Los partidarios de la concepción aristotélica sostuvieron la hipótesis
de su maestro al mismo tiempo que aumentaron el recelo y la
desconfianza frente a la teoría de su adversario. Por su parte,
Galileo insistió con su teoría y afirmó más decididamente su
principio, es decir, que las velocidades de caída son idénticas,
puede haber una mínima diferencia pero se debe a que los cuerpos
no caen en el vacío.
¿Cómo es posible que ante un mismo hecho se produzcan
interpretaciones tan diferentes? Unos y otros “vieron” lo
mismo, pero no “comprendieron”, sin embargo, lo mismo.

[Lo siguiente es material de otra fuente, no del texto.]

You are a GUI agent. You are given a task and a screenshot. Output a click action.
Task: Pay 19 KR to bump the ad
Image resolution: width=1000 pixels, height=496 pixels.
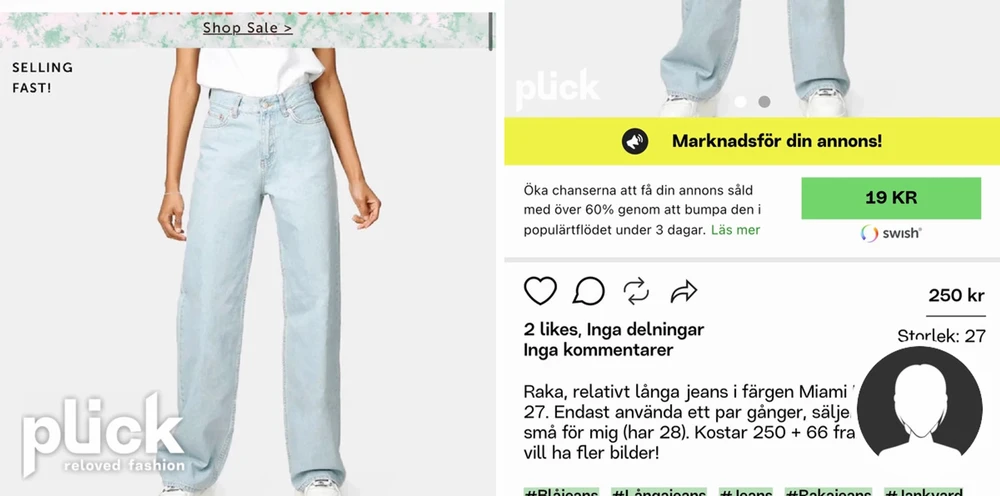coord(891,198)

¿Qué conclusión podemos extraer entonces de esta
divergencia? Pues que los hechos, por sí mismos, no bastan
para explicar nada, o bien, que pueden explicarlo todo. Y es
que los hechos adquieren sentido sólo cuando son
comprendidos en el contexto de sus relaciones con otros, es
decir, cuando son incorporados a un determinado esquema o
modo de ver las cosas, donde los hechos se inscriben y
ocupan su lugar. De modo que los hechos se vuelven
inteligibles cuando se los interpreta a la luz de un marco
teórico previo.
El experimento de la Torre de Pisa muestra que no hay hechos
crudos y mudos, sino más bien interpretaciones, modos de
comprender la corporeidad y el movimiento, en este caso, dos
modos opuestos de “ver” y “comprender” las cosas.
Unos y otros, pese a haber “visto” lo mismo, llegaron, sin
embargo, a conclusiones opuestas e irreconciliables.
Observaron lo mismo, pero no “comprendieron” lo mismo. Los
galileanos insistieron con la imposibilidad de extraer las leyes de la
observación de los hechos; los aristotélicos, en cambio, confirmaron
la influencia de la naturaleza propia del cuerpo en el movimiento.